(Entries for locating text and elements)
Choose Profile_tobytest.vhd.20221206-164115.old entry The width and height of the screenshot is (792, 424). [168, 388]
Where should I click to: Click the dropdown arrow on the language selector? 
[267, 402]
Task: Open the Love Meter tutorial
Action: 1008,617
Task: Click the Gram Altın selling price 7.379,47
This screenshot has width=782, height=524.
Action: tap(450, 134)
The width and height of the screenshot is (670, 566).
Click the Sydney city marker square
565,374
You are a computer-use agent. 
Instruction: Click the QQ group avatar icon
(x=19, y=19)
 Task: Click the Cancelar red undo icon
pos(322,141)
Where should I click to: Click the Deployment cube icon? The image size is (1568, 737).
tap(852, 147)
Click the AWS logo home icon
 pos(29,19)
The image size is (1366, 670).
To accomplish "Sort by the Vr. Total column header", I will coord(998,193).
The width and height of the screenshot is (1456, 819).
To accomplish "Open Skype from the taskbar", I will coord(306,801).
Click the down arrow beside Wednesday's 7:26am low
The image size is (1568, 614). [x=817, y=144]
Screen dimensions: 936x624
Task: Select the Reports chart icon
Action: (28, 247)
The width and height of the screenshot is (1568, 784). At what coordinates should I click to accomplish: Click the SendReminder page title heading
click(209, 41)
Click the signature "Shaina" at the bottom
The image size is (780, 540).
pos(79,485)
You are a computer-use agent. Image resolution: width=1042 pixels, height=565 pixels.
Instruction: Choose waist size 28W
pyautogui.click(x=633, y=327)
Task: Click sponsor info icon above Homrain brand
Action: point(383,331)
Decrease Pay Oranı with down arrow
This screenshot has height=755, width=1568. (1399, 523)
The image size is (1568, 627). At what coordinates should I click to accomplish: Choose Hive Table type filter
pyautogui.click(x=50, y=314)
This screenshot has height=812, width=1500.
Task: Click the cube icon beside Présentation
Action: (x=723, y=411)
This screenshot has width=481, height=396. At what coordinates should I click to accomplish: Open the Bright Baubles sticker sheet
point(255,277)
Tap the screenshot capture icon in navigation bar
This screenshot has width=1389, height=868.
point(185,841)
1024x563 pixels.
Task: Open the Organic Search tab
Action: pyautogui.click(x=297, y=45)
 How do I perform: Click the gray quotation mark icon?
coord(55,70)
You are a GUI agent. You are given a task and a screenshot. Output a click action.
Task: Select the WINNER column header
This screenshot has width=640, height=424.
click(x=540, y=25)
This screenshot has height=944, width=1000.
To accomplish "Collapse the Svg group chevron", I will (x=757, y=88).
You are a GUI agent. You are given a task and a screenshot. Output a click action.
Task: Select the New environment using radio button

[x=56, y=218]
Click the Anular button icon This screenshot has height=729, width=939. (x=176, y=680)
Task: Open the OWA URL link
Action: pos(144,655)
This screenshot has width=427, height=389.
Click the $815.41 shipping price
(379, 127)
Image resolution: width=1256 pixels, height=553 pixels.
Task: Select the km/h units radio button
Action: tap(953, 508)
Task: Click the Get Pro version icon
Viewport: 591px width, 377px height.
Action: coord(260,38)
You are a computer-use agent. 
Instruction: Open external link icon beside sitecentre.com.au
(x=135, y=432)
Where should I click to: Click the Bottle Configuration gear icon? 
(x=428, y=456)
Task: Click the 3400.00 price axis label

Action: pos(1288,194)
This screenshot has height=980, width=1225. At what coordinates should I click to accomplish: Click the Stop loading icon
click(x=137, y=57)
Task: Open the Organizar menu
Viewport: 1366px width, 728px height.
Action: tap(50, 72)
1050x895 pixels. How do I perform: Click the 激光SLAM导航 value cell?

### What the exercise asks
Copy the lines above word for word.

### Answer for the task
Choose Profile_tobytest.vhd.20221206-164115.old entry The width and height of the screenshot is (792, 424). [168, 388]
Where should I click to: Click the dropdown arrow on the language selector? 
[267, 402]
Task: Open the Love Meter tutorial
Action: 1008,617
Task: Click the Gram Altın selling price 7.379,47
This screenshot has width=782, height=524.
Action: tap(450, 134)
The width and height of the screenshot is (670, 566).
Click the Sydney city marker square
565,374
You are a computer-use agent. 
Instruction: Click the QQ group avatar icon
(x=19, y=19)
 Task: Click the Cancelar red undo icon
pos(322,141)
Where should I click to: Click the Deployment cube icon? The image size is (1568, 737).
tap(852, 147)
Click the AWS logo home icon
 pos(29,19)
The image size is (1366, 670).
To accomplish "Sort by the Vr. Total column header", I will coord(998,193).
The width and height of the screenshot is (1456, 819).
To accomplish "Open Skype from the taskbar", I will coord(306,801).
Click the down arrow beside Wednesday's 7:26am low
The image size is (1568, 614). [x=817, y=144]
Screen dimensions: 936x624
Task: Select the Reports chart icon
Action: (28, 247)
The width and height of the screenshot is (1568, 784). At what coordinates should I click to accomplish: Click the SendReminder page title heading
click(209, 41)
Click the signature "Shaina" at the bottom
The image size is (780, 540).
pos(79,485)
You are a computer-use agent. Image resolution: width=1042 pixels, height=565 pixels.
Instruction: Choose waist size 28W
pyautogui.click(x=633, y=327)
Task: Click sponsor info icon above Homrain brand
Action: point(383,331)
Decrease Pay Oranı with down arrow
This screenshot has height=755, width=1568. (1399, 523)
The image size is (1568, 627). At what coordinates should I click to accomplish: Choose Hive Table type filter
pyautogui.click(x=50, y=314)
This screenshot has height=812, width=1500.
Task: Click the cube icon beside Présentation
Action: (x=723, y=411)
This screenshot has width=481, height=396. At what coordinates should I click to accomplish: Open the Bright Baubles sticker sheet
point(255,277)
Tap the screenshot capture icon in navigation bar
This screenshot has width=1389, height=868.
point(185,841)
1024x563 pixels.
Task: Open the Organic Search tab
Action: pyautogui.click(x=297, y=45)
 How do I perform: Click the gray quotation mark icon?
coord(55,70)
You are a GUI agent. You are given a task and a screenshot. Output a click action.
Task: Select the WINNER column header
This screenshot has width=640, height=424.
click(x=540, y=25)
This screenshot has height=944, width=1000.
To accomplish "Collapse the Svg group chevron", I will (x=757, y=88).
You are a GUI agent. You are given a task and a screenshot. Output a click action.
Task: Select the New environment using radio button

[x=56, y=218]
Click the Anular button icon This screenshot has height=729, width=939. (x=176, y=680)
Task: Open the OWA URL link
Action: pos(144,655)
This screenshot has width=427, height=389.
Click the $815.41 shipping price
(379, 127)
Image resolution: width=1256 pixels, height=553 pixels.
Task: Select the km/h units radio button
Action: tap(953, 508)
Task: Click the Get Pro version icon
Viewport: 591px width, 377px height.
Action: coord(260,38)
You are a computer-use agent. 
Instruction: Open external link icon beside sitecentre.com.au
(x=135, y=432)
Where should I click to: Click the Bottle Configuration gear icon? 
(x=428, y=456)
Task: Click the 3400.00 price axis label

Action: pos(1288,194)
This screenshot has height=980, width=1225. At what coordinates should I click to accomplish: Click the Stop loading icon
click(x=137, y=57)
Task: Open the Organizar menu
Viewport: 1366px width, 728px height.
Action: tap(50, 72)
1050x895 pixels. How do I perform: Click the 激光SLAM导航 value cell?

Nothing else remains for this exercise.